• [Teks Latihan]
┌────────

Anak dari perkawinan campuran bisa memiliki status kewarganegaraan ganda.


Menurut Dinna Sabriani di dalam artikel tanya jawab klinik hukumonline,
Kementerian Hukum dan Hak Asasi Manusia (Kemenkumham) mempermudah proses
penyampaian pernyataan memilih kewarganegaraan bagi anak yang memiliki
kewarganegaraan ganda. Anak yang lahir dari pasangan berbeda warga negara, salah
satunya WNI, bisa memiliki kewarganegaraan ganda hingga berusia 18 tahun. Paling
lambat tiga tahun setelah mencapai usia 18 tahun atau sudah kawin, si anak harus
menyatakan memilih kewarganegaraannya.

Mau pilih WNI atau menjadi warga negara asing, negara asal ayah atau ibunya.
Lewat Peraturan Menhukham No. M.HH-19.A.H.10.01 Tahun 2011, Menteri Hukum
dan HAM Patrialis Akbar menegaskan pernyataan memilih kewarganegaraan dapat
dilakukan bukan hanya di Kementerian Hukum dan HAM, tetapi juga di kantor-kantor
wilayah keimigrasian yang tersebar di wilayah Indonesia. Bahkan, pernyataan memilih
dapat disampaikan di luar negeri, lewat kantor perwakilan Indonesia atau di tempat
lain yang ditentukan oleh Menteri.

Kantor perwakilan Indonesia yang punya kewenangan adalah kantor yang wilayah
kerjanya meliputi tempat tinggal anak. Jika memilih menjadi WNI, si anak harus
mengajukan pernyataan memilih yang formulirnya tersedia di kantor-kantor imigrasi.
Jika si anak memilih WNI atau affidavitnya dicabut maka ia berhak menyandang
status WNI, yang ditetapkan lewat Surat Keputusan Menteri.

Ada dua kategori anak yang harus memilih status kewarganegaraan. Batasannya
adalah pengesahan UU No 12 Tahun 2006 tentang Kewarganegaraan.
11

 Anak yang lahir sebelum 1 Agustus 2006, adalah mereka yang sudah
mengantongi Surat Keputusan Menhukham tentang kewarganegaraan.

 Anak yang lahir sesudah 1 Agustus 2006, yang memiliki affidavit.

Dalam konteks ini, affidavit adalah surat keimigrasian yang dilekatkan atau
disatukan pada paspor asing yang memuat keterangan sebagai anak
berkewarganegaraan ganda. Pemegang affidavit mendapatkan fasilitas keimigrasian
saat keluar masuk Indonesia.

└────────

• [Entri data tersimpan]
┌────────

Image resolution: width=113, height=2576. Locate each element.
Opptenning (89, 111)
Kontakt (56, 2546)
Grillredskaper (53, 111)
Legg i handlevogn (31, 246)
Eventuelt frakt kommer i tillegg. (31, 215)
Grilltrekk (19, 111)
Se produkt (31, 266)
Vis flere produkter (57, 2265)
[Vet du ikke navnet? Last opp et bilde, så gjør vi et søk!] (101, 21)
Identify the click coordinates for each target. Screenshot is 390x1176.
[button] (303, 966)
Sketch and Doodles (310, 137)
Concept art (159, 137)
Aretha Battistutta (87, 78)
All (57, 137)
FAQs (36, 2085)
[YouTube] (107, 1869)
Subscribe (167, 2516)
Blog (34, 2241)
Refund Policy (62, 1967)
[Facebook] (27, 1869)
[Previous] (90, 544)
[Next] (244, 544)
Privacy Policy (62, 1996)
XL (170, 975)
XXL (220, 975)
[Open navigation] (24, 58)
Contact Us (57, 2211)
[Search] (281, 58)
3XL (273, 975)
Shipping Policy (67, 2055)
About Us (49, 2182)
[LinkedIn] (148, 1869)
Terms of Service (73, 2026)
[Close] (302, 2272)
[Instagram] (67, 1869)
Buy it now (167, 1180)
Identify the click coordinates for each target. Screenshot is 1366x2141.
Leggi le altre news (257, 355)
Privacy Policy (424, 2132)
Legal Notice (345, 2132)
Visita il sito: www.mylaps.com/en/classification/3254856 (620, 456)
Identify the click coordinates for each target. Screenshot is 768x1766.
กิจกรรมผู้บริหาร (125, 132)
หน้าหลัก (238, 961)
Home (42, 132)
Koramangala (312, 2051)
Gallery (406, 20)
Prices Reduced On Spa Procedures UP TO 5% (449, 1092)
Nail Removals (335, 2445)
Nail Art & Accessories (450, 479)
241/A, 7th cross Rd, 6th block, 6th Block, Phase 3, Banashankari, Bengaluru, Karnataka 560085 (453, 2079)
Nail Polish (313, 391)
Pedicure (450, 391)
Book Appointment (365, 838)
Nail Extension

└────────

• [Soal Latihan]
(A) Tuliskan ulang tanpa perubahan bagian teks tentang kewarganegaraan ganda anak, mulai dari "Kantor perwakilan Indonesia yang" dan terus sampai "Menhukham tentang kewarganegaraan.".
(B) Rangkum teks tentang kewarganegaraan ganda anak dalam dua kalimat.
(C) Menurut teks tentang kewarganegaraan ganda anak, di mana saja pernyataan memilih kewarganegaraan dapat disampaikan? Sebutkan semuanya.

• [Pembahasan Soal]
(A)
Kantor perwakilan Indonesia yang punya kewenangan adalah kantor yang wilayah
kerjanya meliputi tempat tinggal anak. Jika memilih menjadi WNI, si anak harus
mengajukan pernyataan memilih yang formulirnya tersedia di kantor-kantor imigrasi.
Jika si anak memilih WNI atau affidavitnya dicabut maka ia berhak menyandang
status WNI, yang ditetapkan lewat Surat Keputusan Menteri.

Ada dua kategori anak yang harus memilih status kewarganegaraan. Batasannya
adalah pengesahan UU No 12 Tahun 2006 tentang Kewarganegaraan.
11

 Anak yang lahir sebelum 1 Agustus 2006, adalah mereka yang sudah
mengantongi Surat Keputusan Menhukham tentang kewarganegaraan.

(B) Anak yang lahir dari pasangan berbeda warga negara, salah satunya WNI, bisa berkewarganegaraan ganda hingga berusia 18 tahun. Paling lambat tiga tahun setelah berusia 18 tahun atau sudah kawin, anak itu harus menyatakan pilihan kewarganegaraannya, dan Peraturan Menhukham No. M.HH-19.A.H.10.01 Tahun 2011 memungkinkan pernyataan itu disampaikan di Kementerian Hukum dan HAM, di kantor wilayah keimigrasian di Indonesia, atau di luar negeri.

(C)
- Kementerian Hukum dan HAM
- Kantor-kantor wilayah keimigrasian yang tersebar di wilayah Indonesia
- Kantor perwakilan Indonesia di luar negeri
- Tempat lain yang ditentukan oleh Menteri